Por meio de uma carta da mulher, que o invocava para o lar, Turíbio Todo ficou sabendo da morte de Cassiano. “Ele já tinha ganhado uns bons cobres“. Comprou mala e presentes, pôs um lenço verde no pescoço para disfarçar o papo, calçou botas vermelhas de lustre e veio de trem. Para perfazer o resto do caminho, alugou arranjou um cavalo emprestado. No caminho, foi alcançado por um cavaleiro miúdo, montando um cavalo magro. Via-se que os dois estavam em petição de miséria. Depois de continuarem pela estrada, a miniatura de homem perguntou se ele era mesmo o Turíbio Todo, seleiro de Vista-Alegre, que estava vindo das estranjas. Turíbio confirmou. A viagem prosseguiu. Turíbio falava da felicidade próxima: ver a mulher, levá-la para casa, talvez levá-la para São Paulo. O caipirinha mostrava-se pessimista: não valia a pena a gente alegrar-se.

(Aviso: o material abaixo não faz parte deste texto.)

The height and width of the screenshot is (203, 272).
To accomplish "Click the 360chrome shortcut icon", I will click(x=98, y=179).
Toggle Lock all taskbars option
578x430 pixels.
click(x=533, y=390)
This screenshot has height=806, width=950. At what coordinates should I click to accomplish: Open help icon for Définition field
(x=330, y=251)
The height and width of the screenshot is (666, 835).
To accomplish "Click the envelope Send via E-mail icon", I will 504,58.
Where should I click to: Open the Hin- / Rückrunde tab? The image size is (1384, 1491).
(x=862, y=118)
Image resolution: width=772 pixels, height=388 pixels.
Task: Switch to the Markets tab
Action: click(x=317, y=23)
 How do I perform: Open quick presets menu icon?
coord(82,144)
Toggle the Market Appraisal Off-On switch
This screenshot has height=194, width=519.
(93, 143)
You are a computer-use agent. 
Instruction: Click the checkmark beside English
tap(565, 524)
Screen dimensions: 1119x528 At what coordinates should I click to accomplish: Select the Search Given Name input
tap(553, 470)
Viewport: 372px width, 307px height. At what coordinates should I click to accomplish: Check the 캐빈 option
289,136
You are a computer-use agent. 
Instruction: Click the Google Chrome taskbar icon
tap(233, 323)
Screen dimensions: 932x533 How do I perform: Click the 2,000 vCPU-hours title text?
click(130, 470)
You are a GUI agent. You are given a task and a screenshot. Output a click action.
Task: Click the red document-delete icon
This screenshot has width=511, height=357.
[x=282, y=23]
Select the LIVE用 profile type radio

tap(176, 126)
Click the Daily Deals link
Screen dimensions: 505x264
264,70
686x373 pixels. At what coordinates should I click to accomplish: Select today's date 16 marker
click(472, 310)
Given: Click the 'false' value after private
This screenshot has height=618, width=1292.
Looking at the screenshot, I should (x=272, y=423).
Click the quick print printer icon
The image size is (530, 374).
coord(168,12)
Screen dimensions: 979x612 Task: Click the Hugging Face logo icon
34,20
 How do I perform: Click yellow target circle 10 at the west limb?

De repente, no meio da estrada fechada, Turíbio levou um susto: o capiauzinho falou com voz firme e diferente, segurando uma garrucha velha de dois canos: “Seu Turíbio! Se apeie e reza, que agora eu vou lhe matar!” Turíbio fez voz grossa, mas o caipira explicou: não ia adiantar nada porque ele prometeu ao Compadre Cassiano, na horinha mesmo de ele morrer. Turíbio tentou ganhar tempo, fez que ia rezar e puxou o revólver. Mas a garrucha não falhou: foram dois tiros, um do lado esquerdo da cara, outro no meio da testa. Turíbio caiu morto, e Vinte-e-Um esporeou a montaria, tomando o caminho de volta.